- [Tekstfragment]:

ECLI:NL:RBLIM:2025:1139

Rechtbank Limburg

Datum uitspraak
8 januari 2025
Publicatiedatum
7 februari 2025
Zaaknummer
C/03/335897 / HA ZA 24-495
Instantie
Rechtbank Limburg
Type
Uitspraak
Rechtsgebied
Civiel recht
Procedures
  • Eerste aanleg - enkelvoudig
Vindplaatsen
  • Rechtspraak.nl
AI samenvatting door LexboostAutomatisch gegenereerd

Afwijzing van een vordering tot het treffen van een voorlopige voorziening in een geschil tussen leden van een schutterij en de vereniging

In deze zaak heeft de Rechtbank Limburg op 8 januari 2025 uitspraak gedaan in een incident waarbij eisers, die ook verweerders zijn, een voorlopige voorziening hebben gevorderd tegen de vereniging Schutterij St. Sebastianus. De eisers, een vader en zoon, zijn lid van de schutterij en hebben bezwaar gemaakt tegen een besluit van het bestuur van de vereniging om hen voorwaardelijk te royeren. Dit besluit volgde op beschuldigingen van ongewenst gedrag. De eisers vorderden onder andere dat de rechtbank zou verklaren dat de opzegging van hun lidmaatschap nietig is en dat zij weer toegang krijgen tot de verenigingsactiviteiten.

- [Opdrachten]:
1) Welke rubrieken met gegevens over de zaak staan in de uitspraak over de schutterij vóór de samenvatting, elk met een waarde op de regel eronder?
2) Verander een passage uit de uitspraak over de schutterij: begin bij de woorden "In deze zaak" en stop na "tot de verenigingsactiviteiten.". Zet daarin "definitief" op de plaats van "voorwaardelijk".
De items hierna hoef je niet te gebruiken.

- [Gegevens]:

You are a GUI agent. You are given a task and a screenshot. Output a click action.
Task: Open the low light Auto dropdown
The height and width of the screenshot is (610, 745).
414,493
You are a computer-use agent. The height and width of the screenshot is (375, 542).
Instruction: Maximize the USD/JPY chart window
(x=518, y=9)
--
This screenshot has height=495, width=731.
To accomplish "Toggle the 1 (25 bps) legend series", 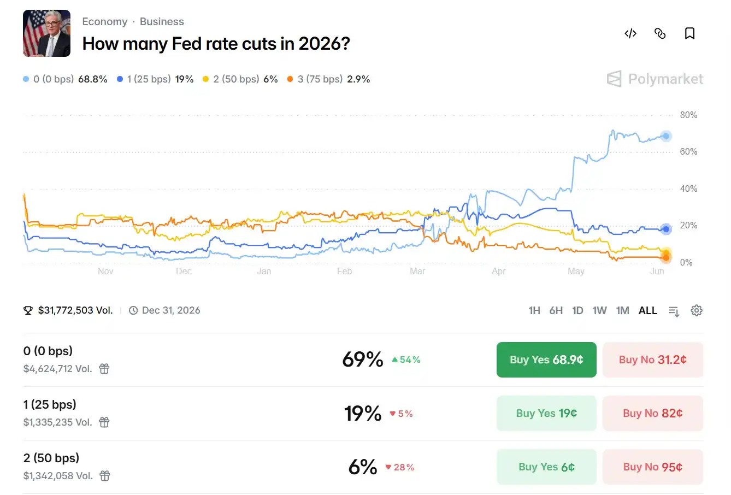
...
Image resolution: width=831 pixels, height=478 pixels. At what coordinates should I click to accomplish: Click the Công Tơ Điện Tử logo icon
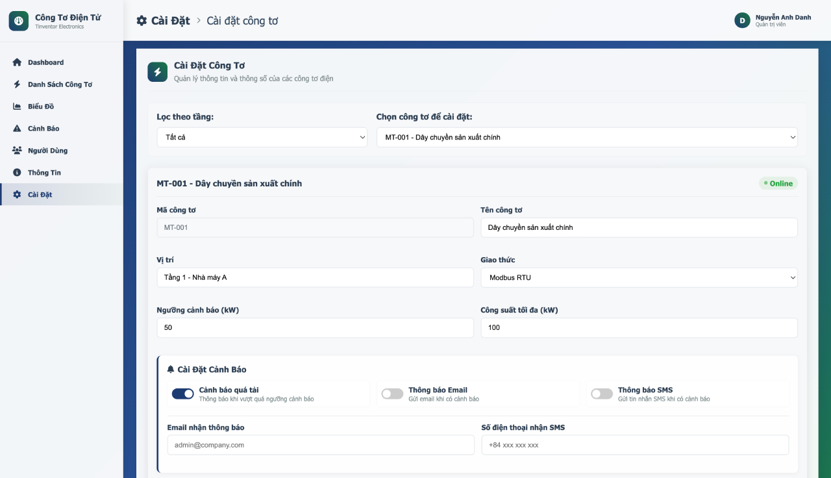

- [Uitwerkingen]:
1) Datum uitspraak, Publicatiedatum, Zaaknummer, Instantie, Type, Rechtsgebied, Procedures, Vindplaatsen

2)
In deze zaak heeft de Rechtbank Limburg op 8 januari 2025 uitspraak gedaan in een incident waarbij eisers, die ook verweerders zijn, een voorlopige voorziening hebben gevorderd tegen de vereniging Schutterij St. Sebastianus. De eisers, een vader en zoon, zijn lid van de schutterij en hebben bezwaar gemaakt tegen een besluit van het bestuur van de vereniging om hen definitief te royeren. Dit besluit volgde op beschuldigingen van ongewenst gedrag. De eisers vorderden onder andere dat de rechtbank zou verklaren dat de opzegging van hun lidmaatschap nietig is en dat zij weer toegang krijgen tot de verenigingsactiviteiten.